_EXCERPT TO READ_.
This exactly accords with the experience of the primitive saints [Note: See 2 Samuel 7:18-19. 1 Corinthians 1:26-29.], and with the Church of God in every age and place — — —]


The extent of his love—

[If it were told us that God would shew mercy to our fallen race, what should we have been led to expect at his hands? We should scarcely have raised our thoughts higher than an exemption from punishment. Indeed, this is the limit which unenlightened men universally assign to God’s mercy; “He is merciful, therefore he will not punish.” But who would have ever thought, that he should so love us, as to give his only dear Son to die for us? — — — Who would have conceived, that he should moreover send his Holy Spirit to dwell in our hearts as our instructor, sanctifier, and comforter? — — — Who would have imagined that he should give himself to us, with all that he is, and all that he has, as our present and everlasting portion? — — — Is not all this “as much above our thoughts as the heavens are above the earth?”]


The methods by which he accomplishes towards us the purposes of his grace—

[Supposing us informed that God would take us to heaven, we should be ready to think, that certainly he would deliver us at once from temporal affliction, and more especially from spiritual conflicts. Would it ever enter our minds, that the objects of his eternal love should be left to endure the pressures of want, or the agonies of a cruel death? Could we once imagine, that they should be exposed, year after year, to the assaults of Satan: and be suffered, on many occasions, to wound their consciences, to defile their souls, and to grieve his good Spirit, by the commission of sin? Yet these are the ways in which he deals with them, and it is by these means that he “fulfils in them the good pleasure of his goodness [Note: God does not approve of sin, or tempt to sin: but he makes use of the sins which men commit, to humble them in the dust, and to magnify his own superabounding mercy. Romans 5:20-21. Thus he permitted the fall of Peter, and overruled it for good, Luke 22:31-32.; but that permission neither excused, nor extenuated Peter’s guilt. The sin was the same, whether it were pardoned or punished: but the grace of Christ was eminently displayed in the pardon of it; and backsliders have over since derived much encouragement from thence (not to deny their Lord, but) to repent, and turn to God.].” Nor is this a mere arbitrary appointment: for, by these means, he discovers to us far more abundantly the riches of his grace, and affords us more ample grounds for praise and thanksgiving [Note: The deliverance vouchsafed to the Israelites was not a little enhanced by their oppression in Egypt, and their subsequent embarrassments.]. The way is circuitous indeed; but it is the right way to the promised land [Note: Psalms 107:7.].]


How should we magnify and adore our God for the blessings of his grace!

[Well may every child of God exclaim with wonder, What manner of love is this wherewith thou hast loved me, that thou shouldest give thine only dear Son to redeem me by his blood, and thine eternal Spirit to sanctify me by his grace? In the review of his own life he may well add, ‘Why me, Lord? why hast thou chosen me, and borne with me, and plucked me as a brand out of the burning? Why too hast thou used such methods for my recovery and salvation?’ Yes verily, in the review of all these mercies, he must of necessity exclaim, “Bless the Lord, O my soul; and let all that is within me bless his holy name.”]


How submissive should we be under the darkest dispensations of his Providence!

_MATERIAL_.
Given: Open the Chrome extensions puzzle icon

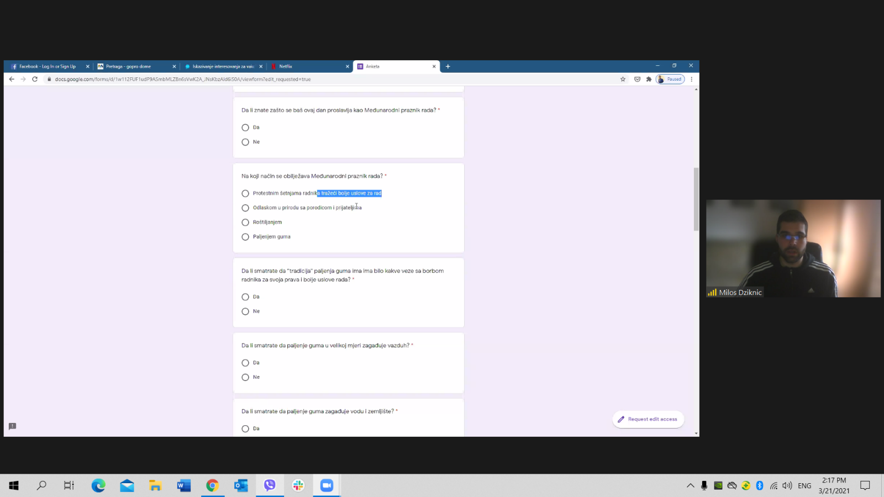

_AIM 1_. According to the sermon on God's grace, what do unenlightened men universally take to be the limit of God's mercy?
_AIM 2_. Repeat the passage of the sermon on God's grace from "How should we" up to and including "of his Providence!".
_AIM 3_. Pick up the sermon on God's grace after its final line and continue writing it.

_TASK RESULT 1_. Exemption from punishment, reasoning that because he is merciful he will not punish.

_TASK RESULT 2_.
How should we magnify and adore our God for the blessings of his grace!

[Well may every child of God exclaim with wonder, What manner of love is this wherewith thou hast loved me, that thou shouldest give thine only dear Son to redeem me by his blood, and thine eternal Spirit to sanctify me by his grace? In the review of his own life he may well add, ‘Why me, Lord? why hast thou chosen me, and borne with me, and plucked me as a brand out of the burning? Why too hast thou used such methods for my recovery and salvation?’ Yes verily, in the review of all these mercies, he must of necessity exclaim, “Bless the Lord, O my soul; and let all that is within me bless his holy name.”]


How submissive should we be under the darkest dispensations of his Providence!

_TASK RESULT 3_.
[While we are saying, with Jacob, “All these things are against me,” perhaps the very dispensations, of which we so complain, are absolutely necessary to our eternal welfare [Note: Perhaps something which has met us unexpectedly has been, like Abigail, God’s messenger to keep us from some deadly sin. 1 Samuel 25:17-33.]. Let this thought silence every murmur, and encourage us to say, even in the most afflictive circumstances, “Though he slay me, yet will I trust in him [Note: Job 13:15.].”]


How should we acknowledge God even in the most trivial occurrences!

[There is no occurrence really trivial, or unimportant: for there is such a concatenation of causes and effects fixed in the Divine purpose, that the most important events depend on circumstances, which seem to us altogether trifling and contingent [Note: Luke 19:3-4; Luke 19:9.]. Let the life of Joseph be surveyed, and we shall find that a thousand different things, apparently casual and independent, concurred to accomplish God’s promises towards him. Thus it is with respect to us; and it is our privilege to “acknowledge God in all our ways,” and to commit ourselves wholly to his guidance.]


What a glorious place will heaven be!

[There the whole of the Divine dispensations towards us will be opened to our view. There Gods “ways, which were in the great deep, and his footsteps, which were not known,” nor perhaps capable of being comprehended by us in this world, will be clearly seen. O! what wonders of love and mercy shall we then behold! With what rapture shall we then exclaim, O the depths [Note: Romans 11:33.]! Let us then wait a few days; and the most painful events of this life shall be a source of everlasting joy.]

Verses 10-11


Isaiah 55:10-11. As the rain cometh down, and the snow from heaven, and returneth not thither, but watereth the earth, and maketh it bring forth and bud, that it may give seed to the sower and bread to the eater: so shall my word be that goeth forth out of my mouth: it shall not return unto me void, but it shall accomplish that which I please, and it shall prosper in the thing whereto I sent it.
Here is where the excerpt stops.